Nurses and other health care workers face some unique challenges with biological workplace hazards. But many employed in other professions are surprised to find themselves at risk of biological hazards in fields that have nothing to do with health care.
Biological hazards arise from natural components in animals, humans or plants. They can originate in insect or vermin infestations, fungus or mold spores or sick people or animals. The management of these biohazards can determine how they affect the workers exposed to them.
Suppose, for instance, your workplace is located in an older building where asbestos is being removed. The business owner and asbestos removal company must take steps to ensure that no workers are exposed to the deadly carcinogen on the job. Ditto for black mold spores that can grow after a leak or flooding occurs.
Hazard management is key to keeping workers safer from biological hazards in the workplace. Your company should have protocols and policies in place to protect employees from exposure to dangerous elements or conditions that could compromise their health and well-being.

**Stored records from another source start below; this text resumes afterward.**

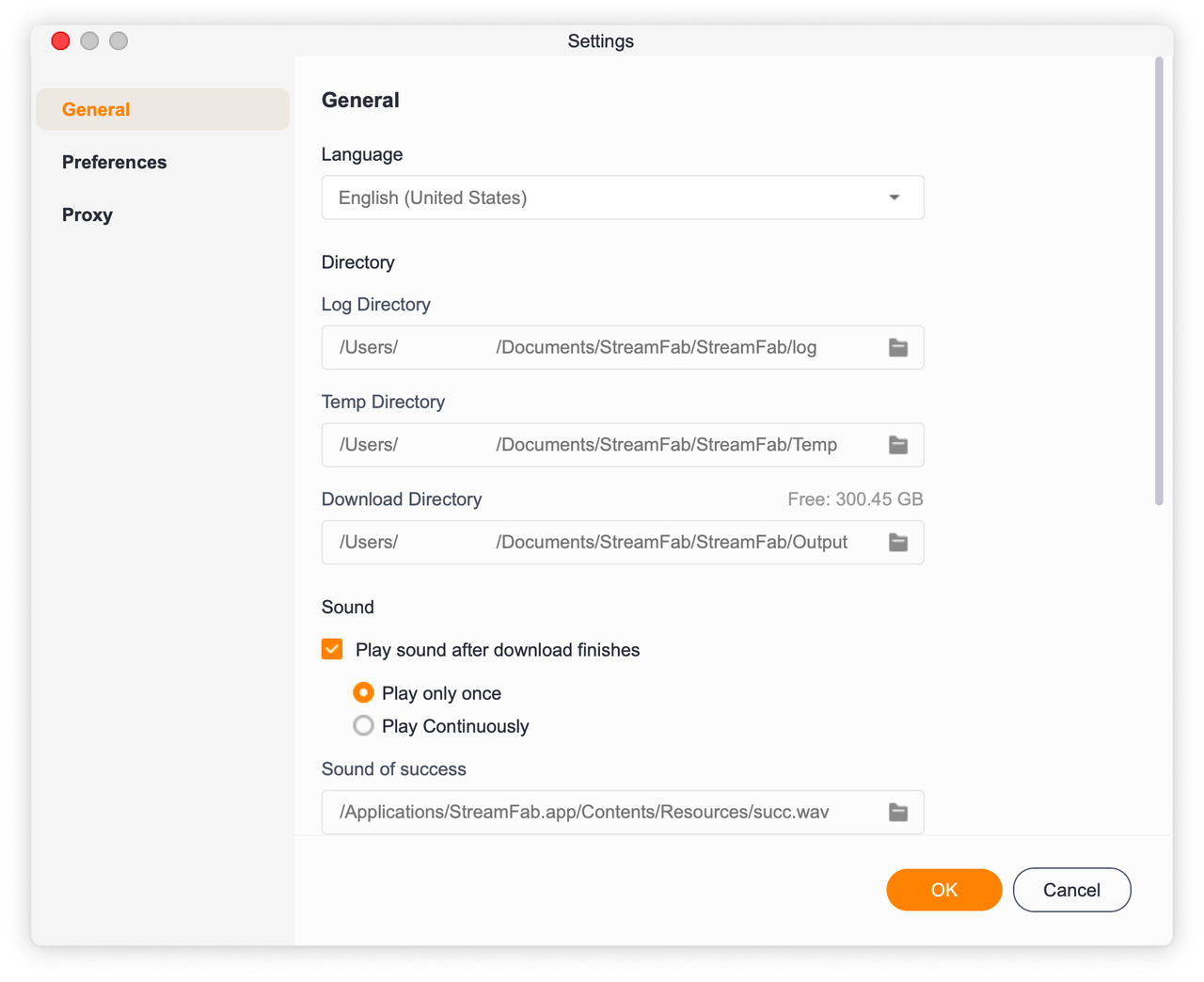
Task: Click the Temp Directory path field
Action: (x=602, y=445)
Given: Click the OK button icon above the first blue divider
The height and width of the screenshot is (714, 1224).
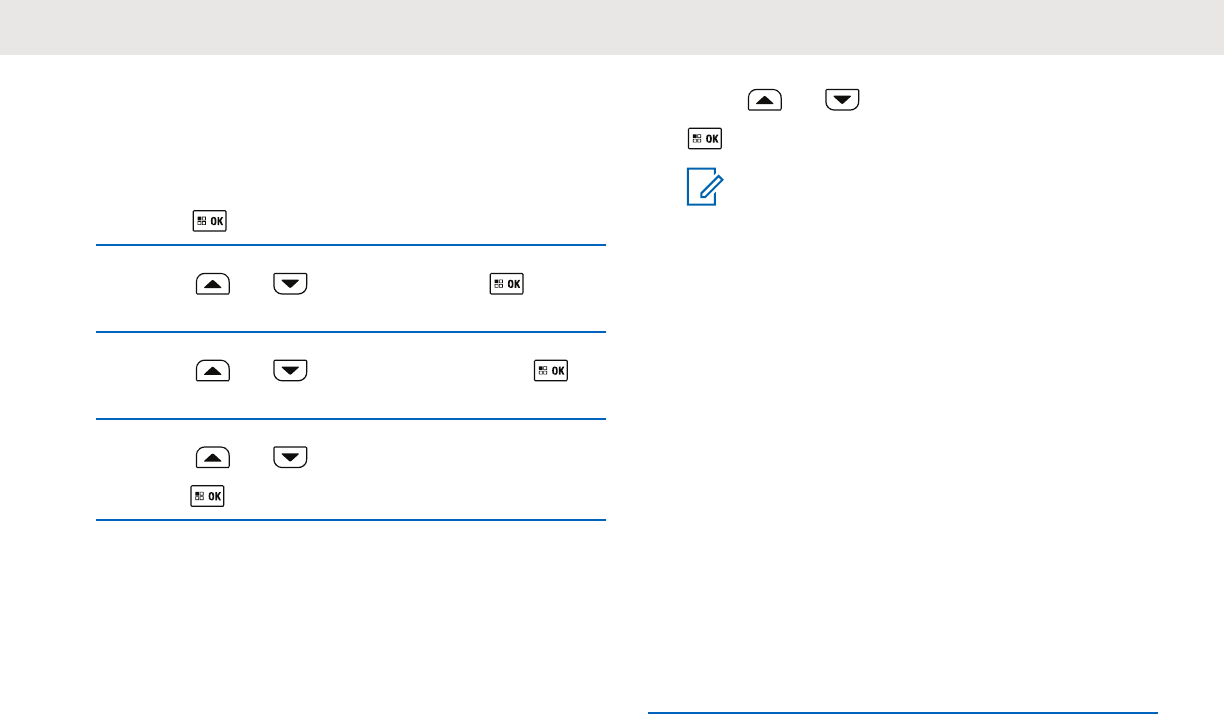Looking at the screenshot, I should [209, 221].
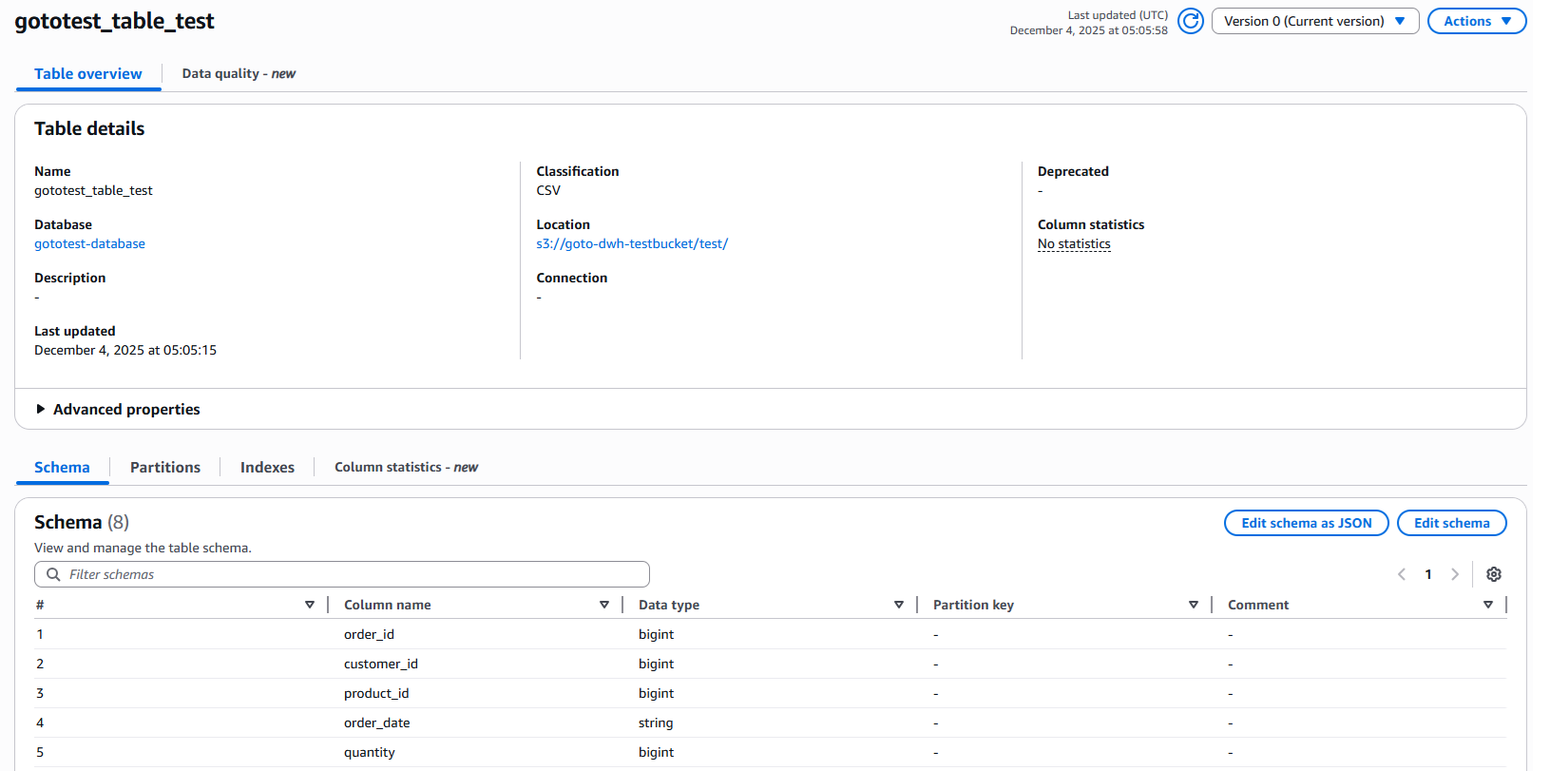
Task: Click the Filter schemas search field
Action: pos(342,574)
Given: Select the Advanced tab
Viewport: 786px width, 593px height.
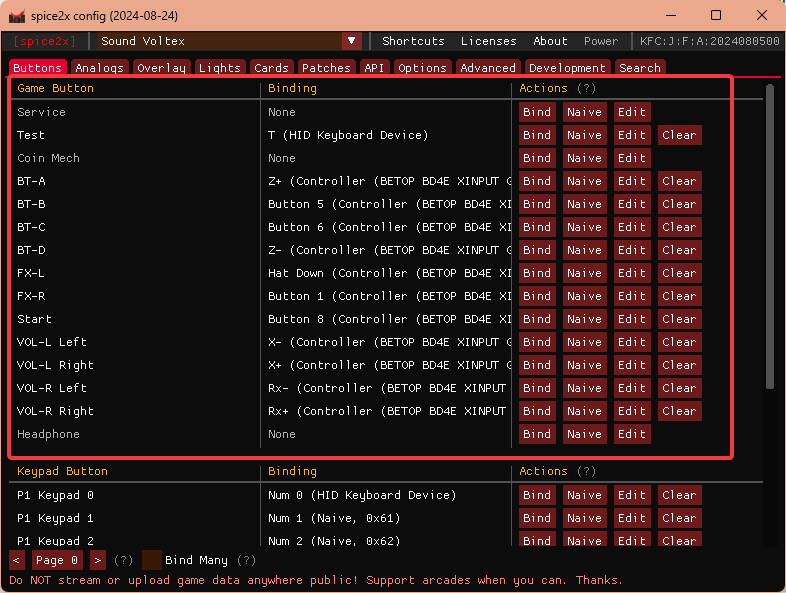Looking at the screenshot, I should [488, 68].
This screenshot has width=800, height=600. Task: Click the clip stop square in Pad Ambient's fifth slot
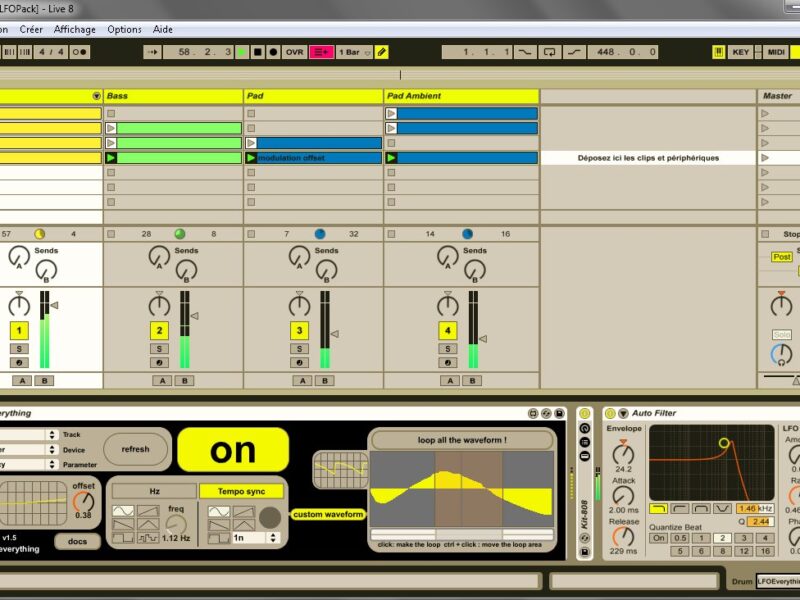pyautogui.click(x=391, y=173)
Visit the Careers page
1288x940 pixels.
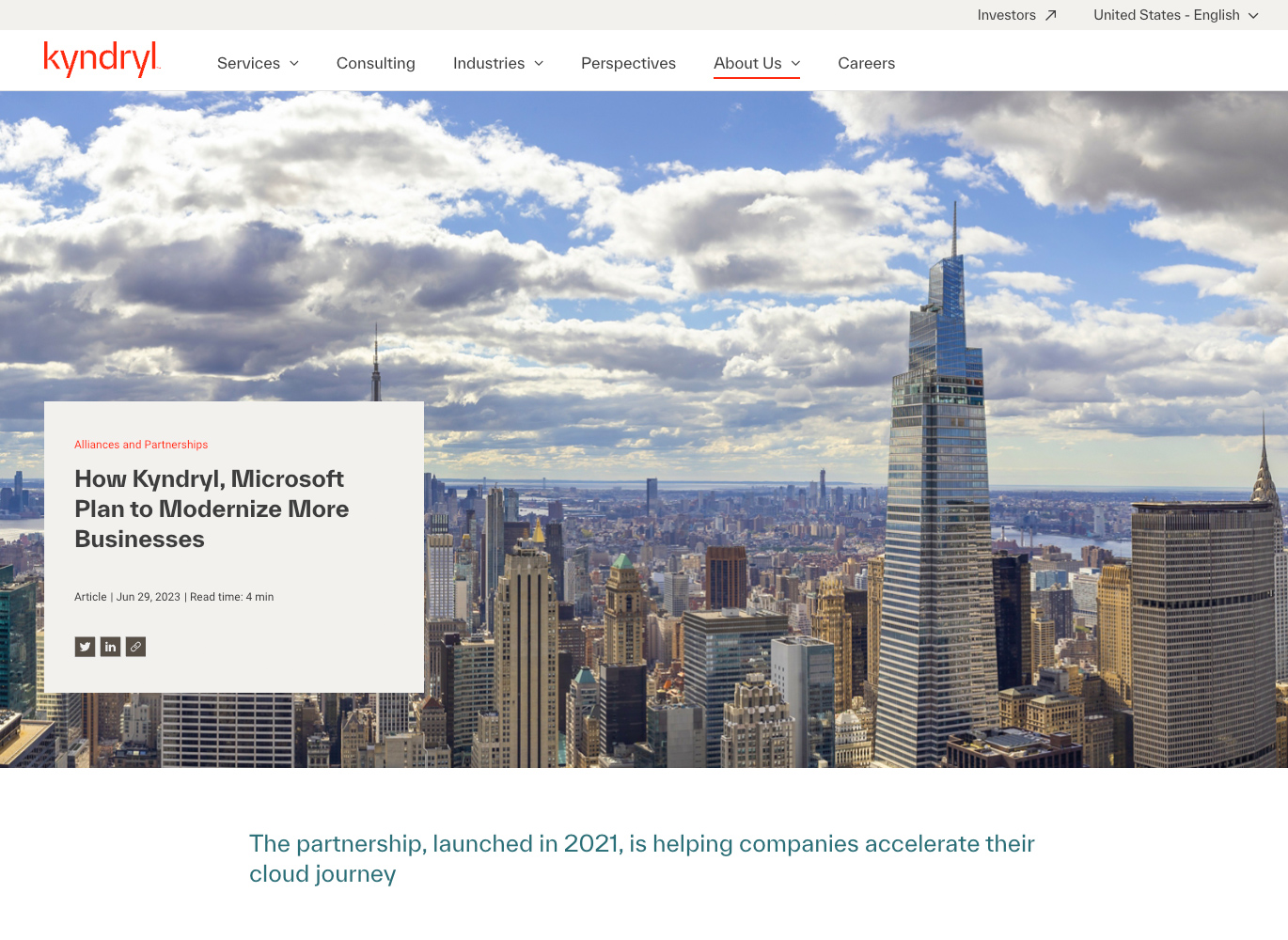(x=866, y=63)
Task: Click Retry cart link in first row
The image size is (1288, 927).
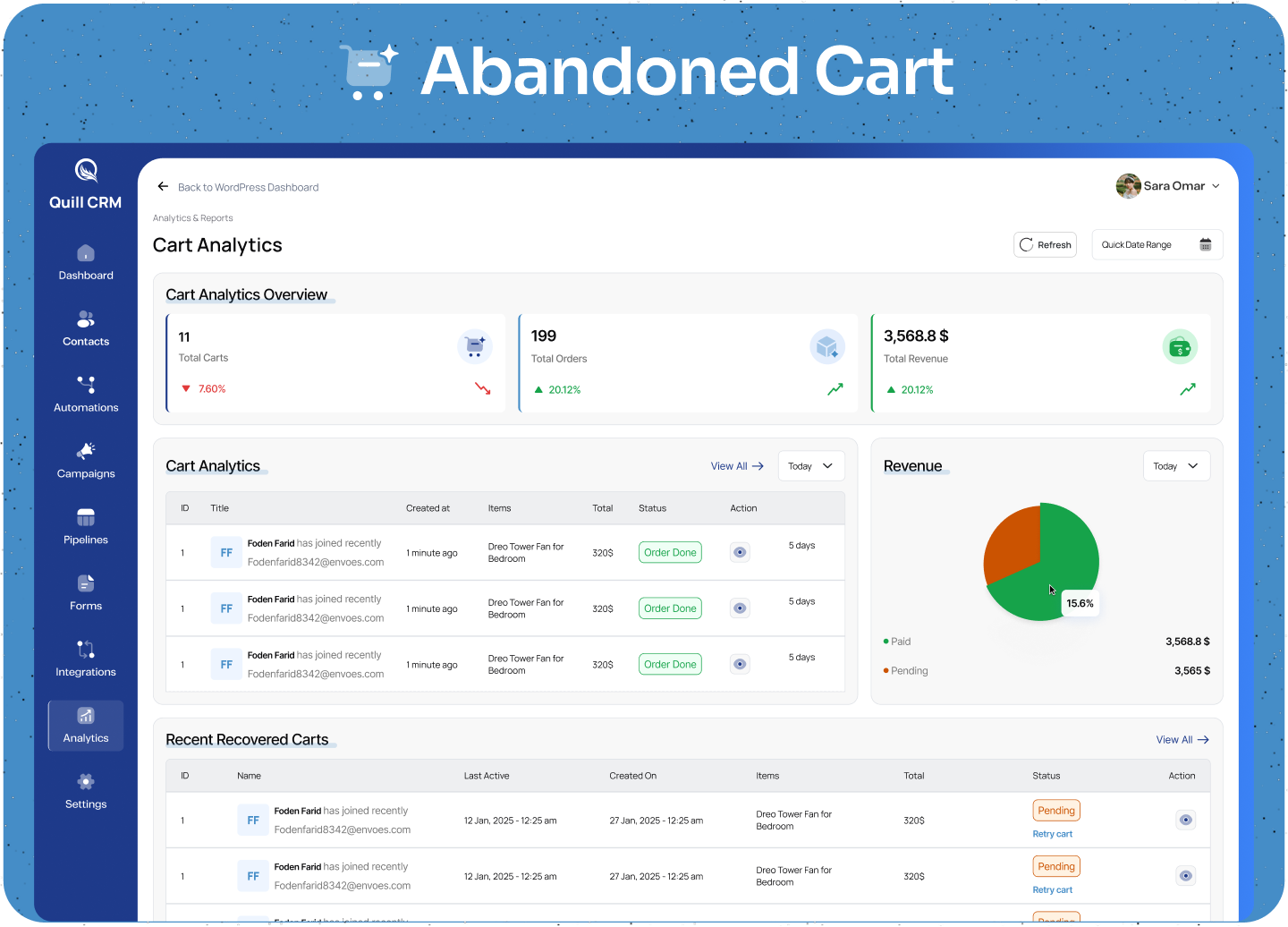Action: (x=1052, y=834)
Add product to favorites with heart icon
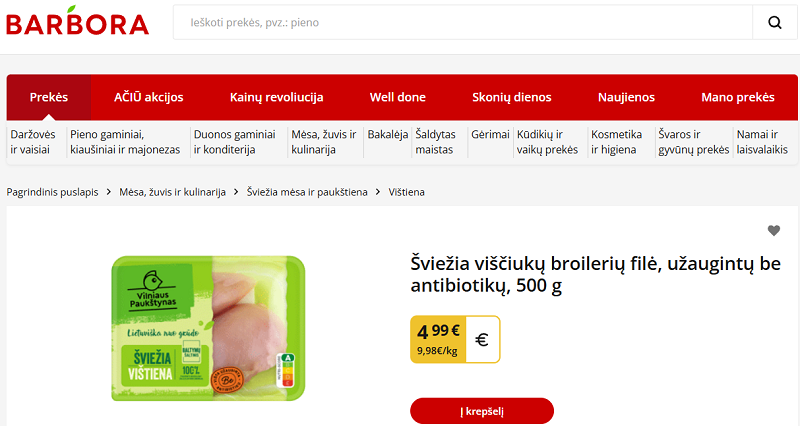This screenshot has width=800, height=426. point(773,231)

Should your employer drop the ball on this vital safety issue and you get ill or suffer an injury as a result of your workplace exposure to a biological hazard in the workplace, you may need to file a claim for workers' compensation benefits.
Filing your claim is the first step in obtaining financial and other compensation to help make you whole after the damages and losses you suffered as a result of your exposure to a biological hazard in your place of employment.